Keitel made his official debut in summer stock in Nantucket, where he apprenticed and appeared in Edward Albee’s The American Dream: ‘I was doing everything from acting to cleaning toilets – in other words, I hadn’t gotten paid. I acted in places that didn’t even have a name. A lot of them didn’t even have a ceiling.’

Summer stock was an American theatrical tradition. They were small theaters, usually in resort towns up and down America’s East Coast, which paid scale and sometimes provided barracks or summer-camp-like lodgings for its actors. In return for a summer of work – doing mostly light comedy, musical comedy or melodrama, with a new show opening virtually every week or every other week – the actors often pulled double and triple duty, as Keitel did: building and painting the scenery, cleaning the theater, taking care of their own costumes and make-up.

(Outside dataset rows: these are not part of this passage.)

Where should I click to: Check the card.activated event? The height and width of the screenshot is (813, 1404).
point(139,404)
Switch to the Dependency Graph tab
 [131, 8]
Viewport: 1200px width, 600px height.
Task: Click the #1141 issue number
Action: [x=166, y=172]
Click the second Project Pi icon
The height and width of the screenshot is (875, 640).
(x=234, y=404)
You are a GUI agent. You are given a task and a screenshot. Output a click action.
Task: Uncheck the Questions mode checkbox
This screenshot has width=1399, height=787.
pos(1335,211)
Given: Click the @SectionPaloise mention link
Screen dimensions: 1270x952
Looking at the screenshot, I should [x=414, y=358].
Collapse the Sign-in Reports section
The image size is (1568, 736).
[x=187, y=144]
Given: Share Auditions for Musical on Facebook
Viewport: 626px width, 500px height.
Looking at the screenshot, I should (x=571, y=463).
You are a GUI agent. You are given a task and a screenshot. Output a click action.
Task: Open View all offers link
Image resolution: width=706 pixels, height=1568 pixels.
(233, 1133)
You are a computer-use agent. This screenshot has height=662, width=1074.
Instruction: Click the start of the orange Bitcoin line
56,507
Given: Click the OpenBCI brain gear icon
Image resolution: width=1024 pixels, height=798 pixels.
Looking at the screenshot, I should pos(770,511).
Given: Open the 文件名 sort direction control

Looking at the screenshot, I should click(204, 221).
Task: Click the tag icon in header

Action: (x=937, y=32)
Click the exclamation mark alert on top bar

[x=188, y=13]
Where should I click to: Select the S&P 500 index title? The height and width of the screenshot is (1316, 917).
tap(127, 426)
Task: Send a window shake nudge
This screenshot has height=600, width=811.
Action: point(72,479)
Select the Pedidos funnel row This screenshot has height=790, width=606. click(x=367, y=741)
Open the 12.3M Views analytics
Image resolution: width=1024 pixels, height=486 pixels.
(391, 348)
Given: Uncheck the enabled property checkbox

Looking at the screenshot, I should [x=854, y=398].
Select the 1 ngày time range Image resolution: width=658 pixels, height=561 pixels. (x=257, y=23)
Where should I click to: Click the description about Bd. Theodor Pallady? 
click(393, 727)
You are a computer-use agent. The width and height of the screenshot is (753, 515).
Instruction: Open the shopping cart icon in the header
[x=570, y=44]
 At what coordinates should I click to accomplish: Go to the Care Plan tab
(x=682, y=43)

But there was also a romance to it: working in the theater, living in a resort town. Here was Keitel, actually being paid to be an actor. Not much, to be sure, but enough to live on. And he was in close proximity to young women, also caught up in the romance of the experience, as well as the headiness of summer. According to friends of the time, Keitel cut a wide swath.

Returning to New York, he opened off-Broadway, at the Cherry Lane Theater in Sam Shepard’s Up to Thursday, in February 1965. He also developed a fascination with and appreciation for the films of John Cassavetes, whose raw, improvised style and independent spirit attracted him. He’d been particularly struck by the blunt, cinema-vérité quality of Cassavetes’ film Shadows and by a scene in the film in which one member of a group of friends has the self-confidence to admit that he likes abstract sculpture, to say that ‘It is whatever it is to you. And that to me is art.’

‘I know what that scene was about, because I was the kind of guy afraid to venture an opinion,’ Keitel said. ‘From lack of self-worth. But after that I had to know what this was all about. One little comment like that in a Cassavetes movie opened an avenue of thinking to me that was closed before.’ Cassavetes was ‘a guy who sustained me for a long time – not personally, but his work did. I used to look forward to his work. He influenced us all. He inspired me and moved me a great deal into wanting to be an actor.’

Steve Brenner, a friend from that period (whose father would distribute Keitel’s first film), recalled running into Keitel one Saturday night in late 1968, at a place called the Third Avenue El on East 59th Street in New York. Brenner and his date began telling Keitel and his date about an awful movie they’d just seen. Keitel was almost equally vociferous in praising the film he had just come from. It turned out they had both seen the same film: Cassavetes’ Faces.

Keitel finally met the director a number of years later when he was invited to accompany Martin Scorsese to visit Cassavetes at his home in Los Angeles, after Mean Streets. Cassavetes regaled them with descriptions of scenes from Minnie and Moskowitz, a film he’d made a couple of years earlier starring his wife, Gena Rowlands, and Seymour Cassel. ‘He was laughing hysterically,’ Keitel remembered. ‘My cheeks were hurting me because I was so nervous, I was trying to smile because he was laughing so much. I could not laugh for the life of me.’

As Keitel continued to pursue roles and take classes, he found a theater community in Greenwich Village that was vital, providing fertile ground for the burgeoning off- and off-off-Broadway scenes that had exploded a few years earlier. Keitel would make the rounds of auditions, while taking classes at the Actors Studio. When he wasn’t working or acting, he was talking about acting with other actors.

Yaphet Kotto, Keitel’s co-star in Blue Collar, recalled, ‘I used to pass him in the street in lower Manhattan when we were all struggling to be somebody. He and James Earl Jones had a working-actor reputation.’

‘We would all talk about our dreams,’ Garfield remembered, ‘and about how much acting meant to us. The sixties were a lively, intense time. I remember walking the streets late, talking about theater. We had no thought of doing film or leaving New York. It was a real, exciting, passionate time in the off-off-Broadway movement. It was the most thrilling time to be an actor.’